第38師団の輸送を助けるために、連合艦隊はガダルカナル島飛行場に戦艦による艦砲射撃を加え、飛行場を使用できなくする作戦を立てました。11月12日から15日にかけ、二度にわたり日本艦隊はサボ島を過ぎ、飛行場そばの海域まで夜間忍び寄りました。その都度、警戒に当たっていたアメリカ艦隊と激戦になり、日本側は敵の艦船を多数撃沈するも、戦艦2隻(比叡、霧島)を撃沈されてしまいました。敵艦船との戦いで相当の被害をこうむり、飛行場への砲撃をすることはできませんでした。

 

【輸送】第38師団ガダルカナル島輸送作戦(11月13日)

陸軍はさらに第38師団の約5000人をガダルカナル島へ上陸させることとしました。この兵と重火器は、11隻の輸送船で運ばれたものの、途中でアメリカ軍の猛攻を受け、11隻の輸送船のうち6隻が沈没、1隻が引き返すこととなりました。残った4隻も陸に物資を引き揚げている最中に攻撃を受け、炎上。引き揚げられた物資は米1500俵、大砲の弾薬260箱のみで、上陸した兵はほとんど丸腰でした。

第38師団上陸の前の時点で、ガダルカナル島の日本軍兵力は約2万人に達していましたが、飢えと病により、戦闘が可能な兵はわずか700~800人しかいませんでした。
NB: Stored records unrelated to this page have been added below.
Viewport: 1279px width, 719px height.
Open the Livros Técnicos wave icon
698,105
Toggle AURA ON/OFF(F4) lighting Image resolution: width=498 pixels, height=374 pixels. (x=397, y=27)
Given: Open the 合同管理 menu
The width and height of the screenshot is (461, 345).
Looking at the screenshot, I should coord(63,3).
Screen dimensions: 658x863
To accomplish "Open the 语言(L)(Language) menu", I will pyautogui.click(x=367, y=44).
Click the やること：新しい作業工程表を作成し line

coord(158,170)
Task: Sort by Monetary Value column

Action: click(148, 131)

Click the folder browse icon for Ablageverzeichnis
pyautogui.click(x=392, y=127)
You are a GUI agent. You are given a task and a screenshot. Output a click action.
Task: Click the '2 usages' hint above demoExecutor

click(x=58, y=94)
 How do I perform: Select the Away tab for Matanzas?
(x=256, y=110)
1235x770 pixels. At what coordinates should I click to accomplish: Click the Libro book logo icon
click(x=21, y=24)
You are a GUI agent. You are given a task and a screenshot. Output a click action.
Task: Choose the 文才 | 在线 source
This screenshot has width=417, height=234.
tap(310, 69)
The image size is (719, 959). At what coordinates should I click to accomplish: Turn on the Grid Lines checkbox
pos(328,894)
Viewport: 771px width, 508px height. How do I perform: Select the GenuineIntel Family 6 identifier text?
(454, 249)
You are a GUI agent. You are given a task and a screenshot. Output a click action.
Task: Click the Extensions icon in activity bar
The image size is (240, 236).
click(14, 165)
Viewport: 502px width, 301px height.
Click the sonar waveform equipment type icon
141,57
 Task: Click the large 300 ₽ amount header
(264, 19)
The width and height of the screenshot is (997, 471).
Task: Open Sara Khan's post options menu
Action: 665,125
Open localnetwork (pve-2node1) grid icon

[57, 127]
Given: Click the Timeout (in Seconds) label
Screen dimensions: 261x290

海軍はなんとかガダルカナル島へ物資を届けようと何度も輸送を試みました。高速の駆逐艦や、発見されにくい潜水艦を動員して、少しずつ物資輸送を行いました。これを日本軍は「ネズミ輸送」と自嘲し、連合軍は「トーキョーエクスプレス(Tokyo Express)」すなわち「東京急行」と呼んでいました。

11月30日に駆逐艦によって行った物資輸送では、ドラム缶に食料等を詰め、島の岸に近づいたらドラム缶を海に投げ込み、陸側からロープで引っ張るという方法をとることにしました。この作戦中に敵の重巡洋艦部隊と遭遇し、戦闘となりました。日本軍駆逐艦は魚雷や大砲で応戦し、敵重巡洋艦1隻を撃沈、3隻を大破させるという大きな戦果を挙げました(ルンガ沖夜戦)。しかし、大規模な戦闘が起きたことによって、物資の輸送そのものは実施できませんでした。

ガダルカナル島沖で撃破された日本の輸送船
ガダルカナル島沖で撃破された日本の輸送船

ガダルカナル島撤退(1943年2月1日‐7日)

ガダルカナル島をめぐる状況は好転せず、上陸した部隊の飢えと病の状況はひどくなる一方でした。死んだ戦友の肉を食べ、食糧を奪い合うなど、戦争をする部隊とは言えないほどになっていました。これ以上の作戦続行は行えないので、どのようにすべきか大本営では議論がされました。救出するにも、艦船が近づくこと自体が犠牲を伴う可能性が高いので、見殺しにするべきという意見が当初多くありました。しかし、ラバウルの陸軍第八方面軍司令官、今村均中将の強い反対もあり、最終的に12月31日に開催された御前会議(天皇出席のもと開催される日本の方針を決める最高会議)において、ガダルカナル島の部隊を撤退させることが決まりました。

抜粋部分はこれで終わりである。